CINEMA | BOM, MAS LONGE DE SER O MELHOR DE TODOS

Existe uma quase indescritível simpatia que transforma personagens em ícones de cultura global. Símbolos cuja repercussão e aceitação pública ignoram diferenças vitais para o sucesso, como o idealismo regional, o idioma e a pátria. São os personagens do mundo. Muitos se atrevem ao ambicioso título, mas de fato, efetivamente são poucos os que perduram.

Nomes como Homer Simpson, Madonna e James Bond são alguns exemplos.

Recentemente – e completamente compreensivo devido ao seu magnetismo global – o novo filme da franquia James Bond fora recebido como um dos prováveis melhores filmes de toda a sua expressiva carreira cinematográfica, impressionantes 23 filmes se considerarmos o novo 007: Operação Skyfall. A conta é tão colossal que talvez eu esteja errado.

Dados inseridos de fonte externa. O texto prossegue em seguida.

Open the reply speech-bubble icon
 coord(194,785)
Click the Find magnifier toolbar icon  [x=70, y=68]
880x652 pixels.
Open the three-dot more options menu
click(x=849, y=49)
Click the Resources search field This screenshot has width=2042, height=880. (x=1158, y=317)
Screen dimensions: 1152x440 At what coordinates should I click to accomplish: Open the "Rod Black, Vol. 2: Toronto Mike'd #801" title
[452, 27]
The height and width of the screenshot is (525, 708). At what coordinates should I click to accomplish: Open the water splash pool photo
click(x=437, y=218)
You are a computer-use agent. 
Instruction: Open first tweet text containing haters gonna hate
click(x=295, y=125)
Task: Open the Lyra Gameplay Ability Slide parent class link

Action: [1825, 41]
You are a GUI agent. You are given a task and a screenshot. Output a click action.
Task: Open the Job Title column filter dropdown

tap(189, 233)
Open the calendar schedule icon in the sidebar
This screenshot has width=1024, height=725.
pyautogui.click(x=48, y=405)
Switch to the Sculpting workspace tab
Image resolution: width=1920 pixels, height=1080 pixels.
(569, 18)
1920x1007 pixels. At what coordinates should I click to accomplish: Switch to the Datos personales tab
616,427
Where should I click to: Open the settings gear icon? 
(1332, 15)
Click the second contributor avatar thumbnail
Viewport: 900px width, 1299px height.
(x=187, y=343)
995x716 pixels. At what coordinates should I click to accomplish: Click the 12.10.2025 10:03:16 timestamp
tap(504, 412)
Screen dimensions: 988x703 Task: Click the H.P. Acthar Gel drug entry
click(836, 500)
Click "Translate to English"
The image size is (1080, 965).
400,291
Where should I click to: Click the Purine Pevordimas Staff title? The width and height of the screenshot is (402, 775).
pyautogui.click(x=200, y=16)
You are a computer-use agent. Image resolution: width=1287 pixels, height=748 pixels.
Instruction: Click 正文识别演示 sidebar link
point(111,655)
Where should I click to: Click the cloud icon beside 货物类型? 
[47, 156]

Enfim, creio que ressaltar a história ou a magnitude de James Bond é desviar-se do ponto crucial, afinal, Skyfall é de fato um dos melhores filmes da carreira do agente 007?

A resposta é não.

É complicado opor-se aos personagens globais. Bond, James Bond, é uma figura unânime quando tratamos de eleger os mais populares personagens da história do cinema, e por mais que a minha percepção seja solitária e vitimada pela maioria, eu ainda acredito que seja válido insistir na sinceridade.

Daniel Craig é sem dúvida um ótimo James Bond. Sua contraditória escalação para o papel do mais popular agente secreto do cinema ignorou toda a concepção visual construída através de décadas de produção, mas o que inicialmente acreditava-se ser um oceânico fracasso irreversível, revelou-se a ressureição gloriosa do velho personagem.

Apesar da minha negativa impressão inicial, não se engane, Skyfall é um filme sensacional. O diretor Sam Mendes – pouco acostumado com filmes de ação – realiza um grande acerto e injeta adrenalina no que provavelmente deve ser um novo recomeço para a série. Javier Barden torna-se icônico na concorrida galeria de vilões bizarros de Bond, e apesar de ser uma grande promessa, a francesa Bérénice Marlohe não convence como uma fatal Bond Girl.

Mas verdade seja explicita, não deixe-se enganar pela propaganda comercial. Skyfall não é e nunca será o melhor filme da série. Mesmo se considerarmos apenas a fase “Craig”, pois nada supera ou se aproxima da magnitude de Cassino Royale, creio.

Como superar a ação, a tensão, a reviravolta e Eva Green no papel de Vesper Lynd em Cassino Royale, a provável melhor Bond girl da história do cinema?

De qualquer forma Skyfall é diversão garantida. Craig retoma a boa forma de agente irresistível e problemático, novos paradigmas são bombardeados para a tristeza dos fanáticos, mas a velha e a boa forma do agente britânico continua intacta. Como não gostar de Bond, James Bond.